Thursday, February 03, 2005

Dr. Bernstein, of Bioethics Discussion Blog, requested, "Are you aware of any issues in medicine or biologic science which are being done right, could be improved or in fact represent totally unethical behavior?" As my introduction above indicates, I review medical records in connection with disability claims.

I see quite a few claims that are supported by attending physicians (AP) who view supporting the claim as "advocating for my patient." After I get a chance to discuss the claim with the AP, she will usually agree with my interpretation of the medical records in terms of specific restrictions and limitations, but sometimes will continue to advocate the patient's desire not to return to work.

However, I don't agree that not returning to work is always the best for the patient.
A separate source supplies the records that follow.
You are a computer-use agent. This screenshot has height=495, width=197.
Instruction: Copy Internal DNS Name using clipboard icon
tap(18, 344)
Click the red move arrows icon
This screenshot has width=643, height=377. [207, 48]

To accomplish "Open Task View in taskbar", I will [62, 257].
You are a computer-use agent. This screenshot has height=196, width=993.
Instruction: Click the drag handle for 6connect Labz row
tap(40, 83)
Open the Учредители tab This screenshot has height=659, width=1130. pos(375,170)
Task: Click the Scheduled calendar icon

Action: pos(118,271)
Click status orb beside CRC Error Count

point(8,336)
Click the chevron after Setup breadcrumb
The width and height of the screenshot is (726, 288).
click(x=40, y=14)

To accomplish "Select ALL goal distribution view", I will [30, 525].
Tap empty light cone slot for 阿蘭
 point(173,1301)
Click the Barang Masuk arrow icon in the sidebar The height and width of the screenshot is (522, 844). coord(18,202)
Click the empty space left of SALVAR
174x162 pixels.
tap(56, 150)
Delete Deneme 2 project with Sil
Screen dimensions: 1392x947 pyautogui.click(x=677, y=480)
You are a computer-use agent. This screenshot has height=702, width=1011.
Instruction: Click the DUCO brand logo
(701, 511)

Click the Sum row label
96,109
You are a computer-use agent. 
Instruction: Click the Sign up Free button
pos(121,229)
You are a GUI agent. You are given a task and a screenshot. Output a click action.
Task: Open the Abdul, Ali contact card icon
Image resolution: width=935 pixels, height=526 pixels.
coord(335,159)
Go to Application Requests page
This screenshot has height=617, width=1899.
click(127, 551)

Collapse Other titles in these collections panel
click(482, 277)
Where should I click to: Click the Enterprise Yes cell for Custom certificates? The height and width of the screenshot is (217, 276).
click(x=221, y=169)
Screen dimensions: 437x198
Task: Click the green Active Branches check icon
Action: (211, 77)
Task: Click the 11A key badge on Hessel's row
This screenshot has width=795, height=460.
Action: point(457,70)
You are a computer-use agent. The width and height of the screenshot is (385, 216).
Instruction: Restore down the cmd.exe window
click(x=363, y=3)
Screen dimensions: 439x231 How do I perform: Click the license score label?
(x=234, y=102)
It may be what the patient wants, but not necessarily in the patient's best interests. Frequently, the physical and psychological discipline associated with the workplace is beneficial to the patient.

Since when is it our responsibility to give the patient what they want, in the interest of advocacy, as opposed to standing firm for what is in the patient's best interest? If the patient wants antibiotics, yet we are confident she only has a viral URI, what do we tell her?

I believe a true advocate for the patient recommends and provides what is best for the patient, even if it isn't what the patient wants. We may lose some patients if we do this, but this particular post is about ethics.